And since they arrived, their 6- and 8-year-old daughter and son have participated in nearly every aspect from stuffing tote bags for participants on Wednesday to taking down signs after the race.

“You just can’t stand on the sidelines and not get involved,” said Sharon Andrews, who will run in her 20th RTH Saturday morning. “You just can’t. It’s addictive to come out here and help from the start to the finish.”

After switching the after-school schedules of Sam and Sarah Ruth, the Andrewses started the prerace events this week with Wednesday’s bag-stuffing at Battlefield Inn for up to 1,000 participants. Everyone who signs up nearly 800 had signed up by this morning gets a bag with an official T-shirt and several other items.

Tonight, the Andrewses will have dinner with other participants and follow it up by lining the park with directional signs and mile-markers. At midmorning Saturday, when all the running and walking contests are over, they’ll take those same signs down to return the park to its normal state.

The day of the race, Sharon will run the 10K, and she’s expecting to be joined on the course by their older children, Lee, 25, and Blake, 21, who will drive in from out of town. They live in Jackson and Starkville, but they’ve also been lifelong RTH participants.

And the younger pair, Sam and Sarah Ruth, will take off in the 1-mile fun run. Each already has a shelf of trophies from the first Saturday of just about every March of their lives.

“We’ve all participated,” Sharon said. “It’s something we can do as a family.”

Ronnie Andrews will arrive at 5 Saturday morning to help set up food, water tables and other behind-the-scenes necessities. He’s already put in time over the past weeks buying food and drinks for the participants. His morning duties usually mean he doesn’t get to take part in the race itself not that he minds so much anymore.

“Back when I was in shape and I was running, my goal was always to beat 40 minutes,” he said. “I’m ashamed to say I’ve never beat 40 minutes, but I got close. Now I guess if I beat 60 minutes it would make me happy.”

He is an insurance executive, Sharon is a dental hygienist and Sam and Sarah Ruth are students at Vicksburg Catholic School.

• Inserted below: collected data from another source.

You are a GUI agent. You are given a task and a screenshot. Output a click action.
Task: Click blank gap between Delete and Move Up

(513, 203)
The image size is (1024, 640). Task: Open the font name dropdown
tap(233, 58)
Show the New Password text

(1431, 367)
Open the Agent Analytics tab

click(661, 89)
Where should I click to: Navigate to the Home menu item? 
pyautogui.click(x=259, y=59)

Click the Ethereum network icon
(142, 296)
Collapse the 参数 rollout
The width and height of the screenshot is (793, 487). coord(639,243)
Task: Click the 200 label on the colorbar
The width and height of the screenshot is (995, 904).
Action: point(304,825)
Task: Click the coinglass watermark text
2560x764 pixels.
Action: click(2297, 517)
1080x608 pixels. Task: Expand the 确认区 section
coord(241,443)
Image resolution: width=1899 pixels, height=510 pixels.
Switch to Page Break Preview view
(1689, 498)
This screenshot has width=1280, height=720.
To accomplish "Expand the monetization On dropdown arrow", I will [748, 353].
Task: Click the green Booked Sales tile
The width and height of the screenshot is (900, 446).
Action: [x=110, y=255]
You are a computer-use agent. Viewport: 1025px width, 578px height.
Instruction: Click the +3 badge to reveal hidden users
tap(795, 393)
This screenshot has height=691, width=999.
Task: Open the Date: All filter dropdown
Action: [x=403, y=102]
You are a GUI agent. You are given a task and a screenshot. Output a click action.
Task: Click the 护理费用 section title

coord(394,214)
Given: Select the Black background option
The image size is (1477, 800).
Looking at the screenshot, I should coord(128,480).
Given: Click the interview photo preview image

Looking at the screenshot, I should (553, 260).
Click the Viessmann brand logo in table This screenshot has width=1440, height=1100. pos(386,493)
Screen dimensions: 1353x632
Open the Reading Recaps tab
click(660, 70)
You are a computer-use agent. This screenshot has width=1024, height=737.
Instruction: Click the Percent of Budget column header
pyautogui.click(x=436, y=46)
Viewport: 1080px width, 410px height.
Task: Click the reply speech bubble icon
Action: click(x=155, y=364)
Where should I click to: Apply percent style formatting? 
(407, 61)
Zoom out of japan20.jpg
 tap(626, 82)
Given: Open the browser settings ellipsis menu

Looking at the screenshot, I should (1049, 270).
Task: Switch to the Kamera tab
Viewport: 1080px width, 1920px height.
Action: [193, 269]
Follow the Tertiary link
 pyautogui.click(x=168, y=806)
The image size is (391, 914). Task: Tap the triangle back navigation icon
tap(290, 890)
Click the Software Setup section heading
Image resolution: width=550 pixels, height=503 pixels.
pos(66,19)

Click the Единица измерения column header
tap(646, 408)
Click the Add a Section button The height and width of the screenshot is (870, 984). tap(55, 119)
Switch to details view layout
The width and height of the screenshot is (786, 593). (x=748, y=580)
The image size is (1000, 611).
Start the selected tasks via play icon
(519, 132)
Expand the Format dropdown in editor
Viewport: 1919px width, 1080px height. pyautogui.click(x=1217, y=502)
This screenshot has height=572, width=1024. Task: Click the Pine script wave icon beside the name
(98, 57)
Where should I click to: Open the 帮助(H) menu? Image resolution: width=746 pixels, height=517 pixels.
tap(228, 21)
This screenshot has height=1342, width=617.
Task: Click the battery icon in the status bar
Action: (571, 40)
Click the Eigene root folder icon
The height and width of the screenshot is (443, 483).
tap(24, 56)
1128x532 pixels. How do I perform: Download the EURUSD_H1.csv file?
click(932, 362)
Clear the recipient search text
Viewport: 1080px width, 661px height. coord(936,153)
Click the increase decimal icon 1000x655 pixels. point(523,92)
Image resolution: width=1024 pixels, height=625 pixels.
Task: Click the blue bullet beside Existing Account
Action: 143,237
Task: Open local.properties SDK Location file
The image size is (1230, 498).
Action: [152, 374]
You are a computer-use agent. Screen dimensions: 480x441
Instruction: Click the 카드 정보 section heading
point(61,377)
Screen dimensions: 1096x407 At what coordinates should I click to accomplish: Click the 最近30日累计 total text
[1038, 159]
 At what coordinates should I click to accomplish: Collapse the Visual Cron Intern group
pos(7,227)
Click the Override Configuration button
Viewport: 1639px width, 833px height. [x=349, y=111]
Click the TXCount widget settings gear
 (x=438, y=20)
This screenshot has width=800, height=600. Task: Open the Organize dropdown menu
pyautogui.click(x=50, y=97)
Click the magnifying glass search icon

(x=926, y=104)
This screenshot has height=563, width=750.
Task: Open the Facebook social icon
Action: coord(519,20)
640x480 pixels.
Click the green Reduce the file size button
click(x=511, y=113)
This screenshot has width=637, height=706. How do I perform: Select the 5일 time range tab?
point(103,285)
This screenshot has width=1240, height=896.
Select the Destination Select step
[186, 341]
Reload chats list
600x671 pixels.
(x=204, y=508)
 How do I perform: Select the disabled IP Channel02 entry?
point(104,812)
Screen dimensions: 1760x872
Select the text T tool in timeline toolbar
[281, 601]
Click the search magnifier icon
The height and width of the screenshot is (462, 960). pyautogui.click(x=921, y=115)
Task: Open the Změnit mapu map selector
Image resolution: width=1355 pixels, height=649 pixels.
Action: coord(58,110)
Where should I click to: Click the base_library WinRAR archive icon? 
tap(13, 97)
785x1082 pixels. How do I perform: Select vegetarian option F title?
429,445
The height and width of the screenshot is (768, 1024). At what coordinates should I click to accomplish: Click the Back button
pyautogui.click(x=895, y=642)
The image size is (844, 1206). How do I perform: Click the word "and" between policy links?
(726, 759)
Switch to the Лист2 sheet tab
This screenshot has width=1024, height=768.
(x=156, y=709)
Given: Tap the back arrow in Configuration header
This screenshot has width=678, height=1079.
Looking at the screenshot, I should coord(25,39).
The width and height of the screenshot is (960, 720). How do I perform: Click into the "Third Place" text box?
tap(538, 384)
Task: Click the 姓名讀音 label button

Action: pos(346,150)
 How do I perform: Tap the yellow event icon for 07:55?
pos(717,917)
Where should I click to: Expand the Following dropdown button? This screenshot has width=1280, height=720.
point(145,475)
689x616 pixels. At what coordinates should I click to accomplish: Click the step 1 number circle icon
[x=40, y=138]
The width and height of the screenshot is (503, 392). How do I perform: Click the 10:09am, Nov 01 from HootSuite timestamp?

The kids may have racing in their blood.

Sharon has run the RTH while pregnant with both Sam, in 1995, and Sarah Ruth, in 1997. She said when she was expecting Sam that if she didn’t get to do her daily exercise jog, he would begin kicking.

Each child began the Fun Run at age 3, and they look forward to it every year.

The family stays in shape before the race by going to the park four to five times a week. Often Ronnie and Sharon run while Sam and Sarah Ruth ride their bikes.

“I tell my kids you’ve got to live in that body the rest of your life. I’m trying to get them started young,” said Ronnie, adding he believes strongly in physical fitness.

The military park is a place where they feel safe and comfortable, he said.

“There’s just no better place in the world,” Ronnie said. “There’s no traffic. There are no dogs, there are no muggers. And we’ve got it year-round. People don’t appreciate what we do have as far as the park to go exercise.”

In last year’s race, Sharon placed ninth of the 26 competing in her age group with a time of 56:06. Sam who said he enjoys “running down the hills” best finished second in his age group in the 1-mile with a time of 8:48. Sarah Ruth placed fifth in the 5-and-under at 10:59.

But where they finish is not as important to the Andrewses as being involved.

“You get out of a community what you put into it,” Ronnie said. “This is one of the big volunteer events that we do as a family.”